• _BUT DE L'EXERCICE_
D'après le texte fourni, quel nom la Bible donne-t-elle à l'amour inconditionnel, sans attente de réciprocité ?

• _TEXTE FOURNI_

Vous préconisez donc de rester ouvert au Souffle tout en se mettant à l’abri…
J’ai beaucoup entendu et lu qu’il fallait partir en courant face à quelqu’un de pervers narcissique. Mais cela ne collait pas avec ma perception de l’Évangile et ma vision de notre potentiel spirituel. Aussi, une mère, un père, quelqu’un de proche dans sa famille, on l’a pour la vie. Il n’est pas toujours facile de se détourner de façon radicale. Je pense qu’on peut garder la relation ouverte en connaissance de cause, notamment par un énorme travail de différenciation vis-à-vis de la personne manipulatrice, toxique et destructrice.
Et quand il s’agit de son conjoint ?
C’est pareil. Je vois des personnes qui sont dans une totale lucidité par rapport aux stratégies perverses et répétitives de leur conjoint, mais qui ont décidé de garder la relation malgré tout. Elles sentent en elles qu’elles le peuvent. J’ai observé bien des fois que cela les faisait aussi évoluer d’être confrontées au quotidien avec une telle personne. Je pense à une femme qui a appris à prendre enfin sa place, en refusant de laisser passer les stratégies perverses, en les nommant autant que nécessaire, en se positionnant, en se faisant respecter.
Le combat qu’elle mène est avant tout pour elle. Ce n’est pas pour que l’autre change : il y a là un deuil à faire. Certains aussi restent en connaissance de cause, car leur conjoint serait anéanti par la séparation. On est dans ce que la Bible appelle Agapé : l’amour inconditionnel, sans attente de réciprocité. Cela ne peut venir que de mes ressources spirituelles, de Dieu en moi. Et c’est rare car beaucoup ne peuvent pas aller jusque-là.

• _INFORMATIONS FOURNIES_
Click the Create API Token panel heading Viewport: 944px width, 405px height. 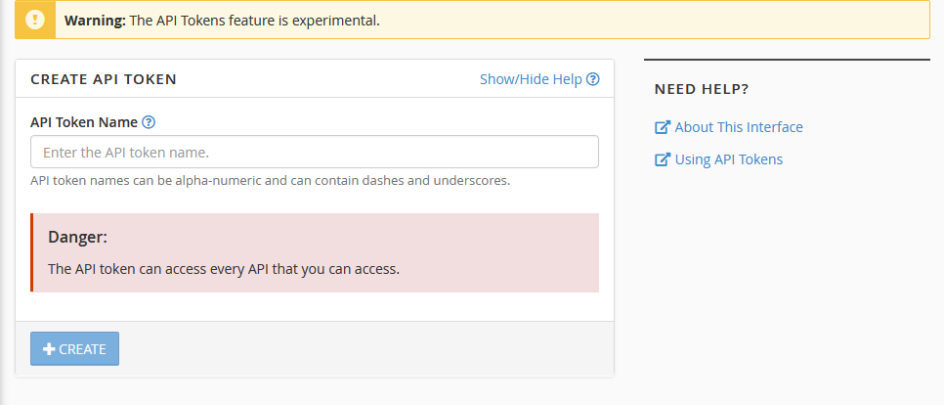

• _RÉPONSE PROPOSÉE_
La Bible l'appelle Agapé.